- Motto: เมืองทองเนื้อเก้า มะพร้าวสับปะรด สวยสดหาดเขาถ้ำ งามล้ำน้ำใจ
- Interactive map of Ang Thong
- Country: Thailand
- Province: Prachuap Khiri Khan
- District: Thap Sakae

Government
- • Type: Subdistrict Administrative Organization (SAO)
- • Head of SAO: Tanin Bunnee

Population (2025)
- • Total: 5,269
- Time zone: UTC+7 (ICT)

= Ang Thong, Thap Sakae =

Subdistrict in Prachuap Khiri Khan Province

Ang Thong (ตำบลอ่างทอง, /th/) is a tambon (subdistrict) of Thap Sakae District, in Prachuap Khiri Khan province, Thailand.
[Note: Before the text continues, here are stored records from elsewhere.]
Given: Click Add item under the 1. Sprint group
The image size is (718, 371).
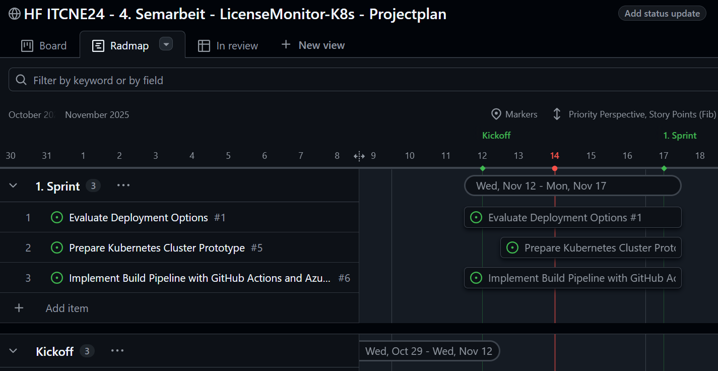Looking at the screenshot, I should pyautogui.click(x=67, y=308).
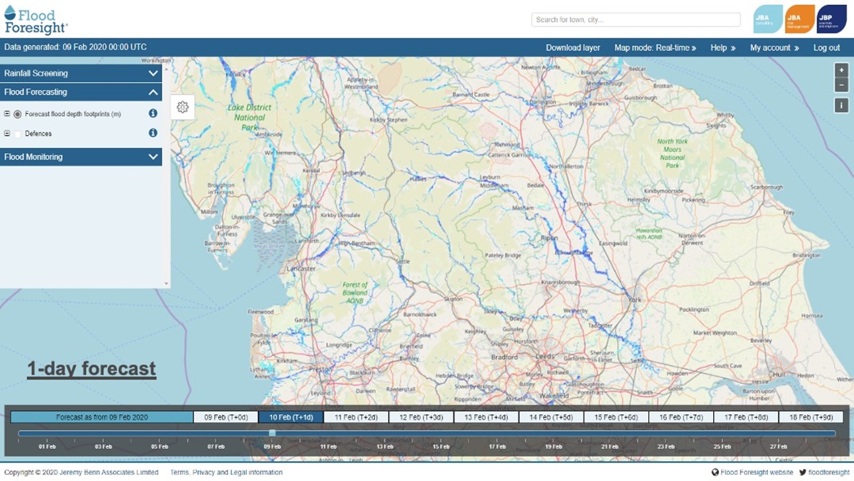Click Log out
The height and width of the screenshot is (481, 854).
(826, 48)
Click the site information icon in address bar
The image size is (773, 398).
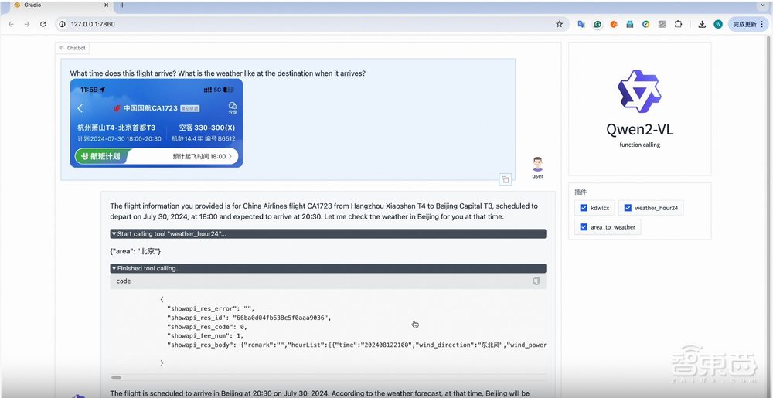point(62,24)
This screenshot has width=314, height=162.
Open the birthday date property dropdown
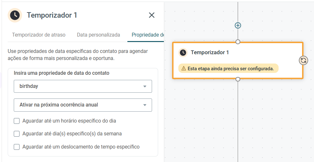pos(83,86)
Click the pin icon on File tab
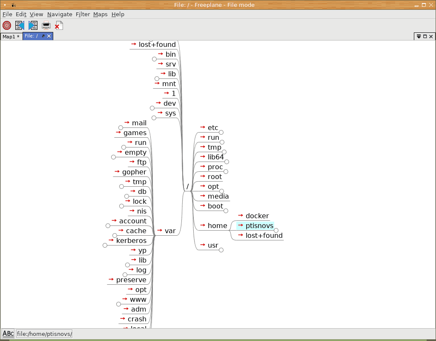Screen dimensions: 436x341 (x=43, y=36)
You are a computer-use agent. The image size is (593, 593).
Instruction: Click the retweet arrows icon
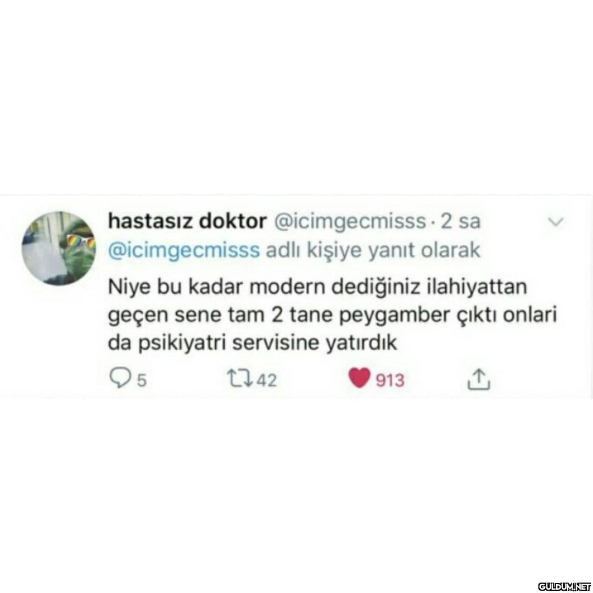[x=240, y=379]
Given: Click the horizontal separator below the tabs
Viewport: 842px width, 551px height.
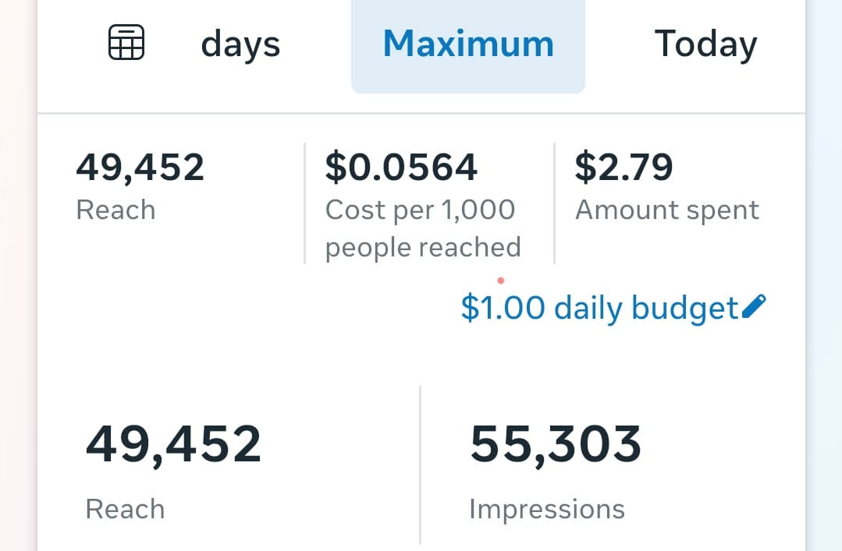Looking at the screenshot, I should pyautogui.click(x=421, y=114).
In 2025, it had a population of 5,269 people.

==History==
Ang Thong was a tambon in Bang Saphan District with the area combined with Na Hu Kwang Subdistrict. The population increased in 1977 and was later divided into two tambons.

==Administration==
===Central administration===
The tambon is divided into eleven administrative villages (mubans).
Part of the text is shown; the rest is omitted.